Il primo Paese d'arrivo
Gli stessi migranti hanno però ribattuto che, dal momento che il loro ingresso in Croazia era illegale, le loro domande sarebbero dovute essere prese in carico da Vienna e Lubiana, gli Stati a cui sono state presentate. Così, le corti supreme si sono rivolte ai giudici europei, per i quali l'aver portato i migranti al confine sloveno non equivale al rilascio di un visto, neppure in condizioni di emergenza com'era nel 2015, quando la rotta balcanica era interessata da un flusso continuo e ininterrotto di profughi. Non solo: secondo la Corte, l'ingresso in territorio Ue senza i requisiti è necessariamente un attraversamento illegale della frontiera e dunque la gestione della eventuale richiesta di asilo spetta allo Stato di primo arrivo. E i motivi umanitari per cui può rimanere in territorio europeo potranno essere individuati solo da quest'ultimo.

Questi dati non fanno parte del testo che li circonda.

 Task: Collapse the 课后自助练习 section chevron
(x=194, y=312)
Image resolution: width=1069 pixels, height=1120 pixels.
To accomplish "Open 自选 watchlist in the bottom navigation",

Una sentenza macigno per Roma
Una sentenza destinata a pesare come un macigno sulla sorte dell'Italia, a cui non rimane che la speranza che sia la Commissione Ue a riformare Dublino a suo vantaggio - prospettiva alquanto improbabile -. Oltretutto, bisognerà certamente attendere le elezioni tedesche del 24 settembre per poterne riparlare, visto che Angela Merkel non intende affrontare la delicatissima questione in campagna elettorale. A Roma ora non resta che attendere la riforma di Dublino proposta dalla Commissione europea che prevede un meccanismo di distribuzione automatica ed obbligatoria dei richiedenti asilo tra i Ventisette nel caso di flussi straordinari. Riforma che però non passerà prima delle elezioni tedesche del 24 settembre visto che il governo Merkel non intende toccare il tema in campagna elettorale.

Relocation
L'unica eccezione che dovrebbe essere accettata dalla Corte riguarda le relocation, rifiutate da diversi Paesi dell'Europa dell'Est. L'avvocato generale Ue ha proposto ai giudici di respingere i ricorsi presentati da Slovacchia e Ungheria contro il ricollocamento dei migranti. Un parere non vincolante, ma che normalmente viene seguito dalla Corte. Proprio oggi, la Commissione europea darà un mese di tempo a Polonia, Repubblica Ceca e Ungheria per effettuare le loro quote di relocation, pena le sanzioni promesse. Se giugno è stato un mese record per i ricollocamenti dei migranti in Ue, con oltre duemila persone trasferite dalla Grecia e quasi mille dall'Italia, la Commissione Ue invita i Paesi membri ad accelerare i trasferimenti dall'Italia, che si trova "sotto enorme pressione" per gli arrivi dal Mediterraneo. Lo ha affermato il commissario alle migrazioni Dimitris Avramopoulos che ha presentato il 14esimo rapporto sui progressi della relocation. Il ritmo dei ricollocamenti è in continuo aumento negli ultimi mesi, da novembre 2016 e al 24 luglio le relocation dall'Italia sono state 7.873, 16.803 dalla Grecia. «Sulla base dei risultati raggiunti finora emerge una cosa molto chiara: i ricollocamenti funzionano se c'è la volontà politica. Occorre un ultimo sforzo per ricollocare la grande maggioranza dei richiedenti asilo presenti e idonei in Grecia e Italia entro settembre» ha detto Avramopoulos. «In particolare l'Italia è sotto enorme pressione e invito tutti gli Stati membri ad accelerare i ricollocamenti dall'Italia.» ha detto il Commissario.